However, now we realize that this choice for B leads to a conflict between the choice for B and the constraints on B imposed by A: this path has a conflict set {A,B}. Then when we backtrack we union both conflict sets and continue backtracking with {A,B,C}, finally allowing us to make a different choice for A and finding the right solution.

Goal reasons

Fair warning: this is where things get a bit intricate.
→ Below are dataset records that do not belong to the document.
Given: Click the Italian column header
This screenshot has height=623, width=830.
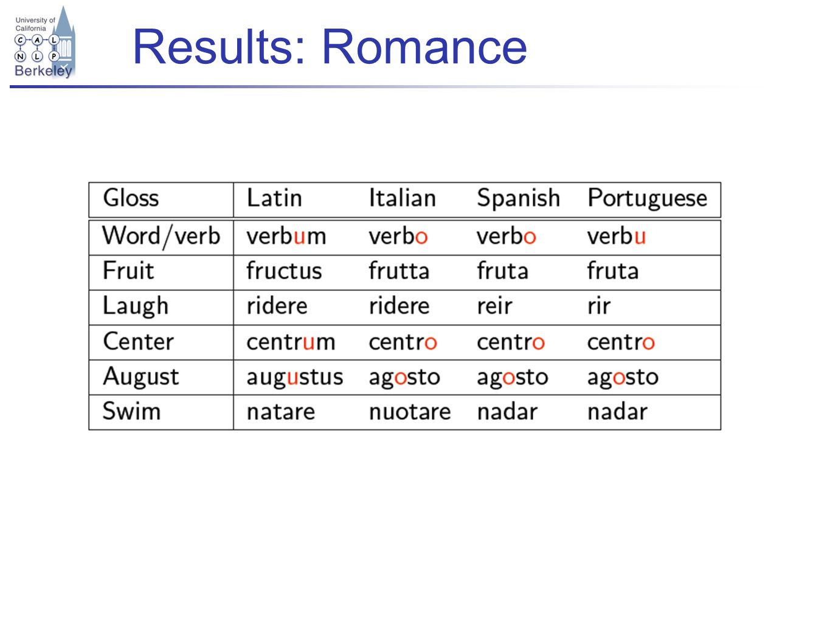Looking at the screenshot, I should coord(402,198).
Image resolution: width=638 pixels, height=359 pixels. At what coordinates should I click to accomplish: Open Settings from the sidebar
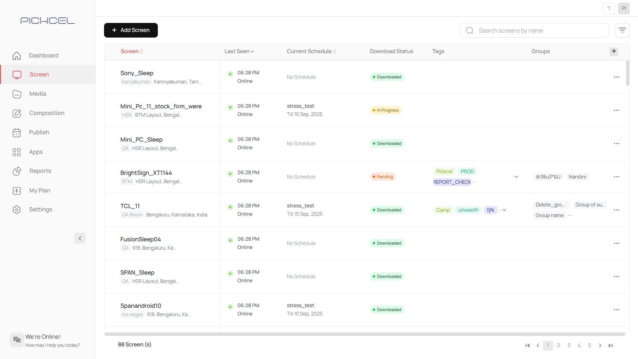41,209
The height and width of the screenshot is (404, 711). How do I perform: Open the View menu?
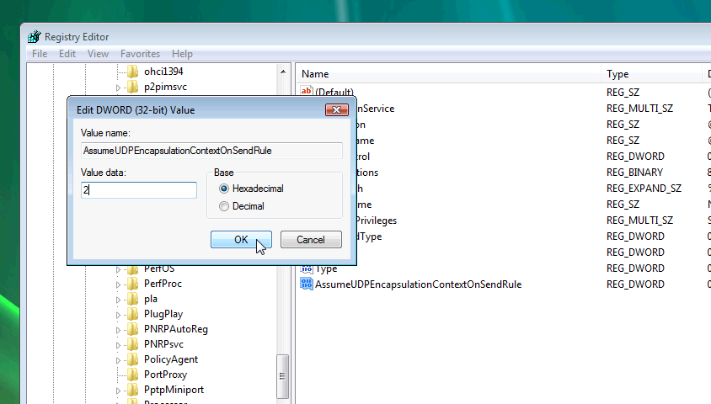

Consider the following subtle variation on the above database; it is almost exactly the same, except that instead of having two versions B-1.0 and B-2.0, we instead have two different packages Ba-1.0 and Bb-1.0; the rest of the database is identical:

A-1.0 => Ba-1.0
A-2.0 => Bb-1.0
Ba-1.0 => C-1.0
Bb-1.0 => C-2.0
C-1.0

The search tree for this database looks as follows:

As before, if we follow the left-most path through this tree, we end up in a failure node with a conflict set {B,C}; notably, this conflict set does not contain A. However, unlike in the previous tree, when we start backtracking from this failure node, we don’t get an opportunity to make any different choice for B (Bb) and we never discover that we should A to the conflict set that we are accumulating. This would mean that when we see the choice for A, we don’t reconsider it and the solver would conclude that there is no solution.

So what is going on? One way to think about this is that actually we do have another option for the version of Bb: we can choose not to install Bb at all. After all, the only reason we are even considering Bb as a goal is because it was a dependency of A-2.0. If we make these choices explicit in the tree, it would look something like

Search tree for `Ba-1.0`, `Bb-1.0`	Search tree for `B-1.0`, `B-2.0` (for comparison)

On the left branch, choosing not to install Bb conflicts with the choice for A, since A-2.0 depends on Bb. If we express it like this, it becomes clear that when we explore this alternative choice for Bb we should add A into the conflict set we are accumulating.

The solver does not represent these “none” choices explicitly in the tree, however. Instead, whenever it is backjumping, it conservatively also adds the goal reason (the reason a goal was introduced) into the accumulated conflict set for every node it encounters as it backtracks. These goal reasons are the packages shown in parentheses in the search trees. (TODO: Isn’t this overly conservative? The tree with the explicit “none” choices suggests that it should suffice to add the goal reason for some goal into the accumulated conflict set only if that goal is part of the conflict set as well?)

NOTE: In the above discussion the goal reason is just another package; in the actual solver, we additionally record the package version. This is not used for backjumping but it helps in generating error messages: package Bb was introduced because we picked version 2.0 of A.

Non-determinism

In the search tree we only record a single goal reason for each goal; moreover, if one choice results in multiple conflicts, we only record one of them. In this somewhat more theoretical section we discuss why this is sound.

Goal reasons

Consider the database

A-1.0 => B-*, C-*
B-1.0 => C-*
C-1.0

The search tree for solving for A using this database looks like

Note that the goal reason for C is recorded as A, not {A,B}. In this section we try to motivate why recording only one of the multiple goal reasons is sound.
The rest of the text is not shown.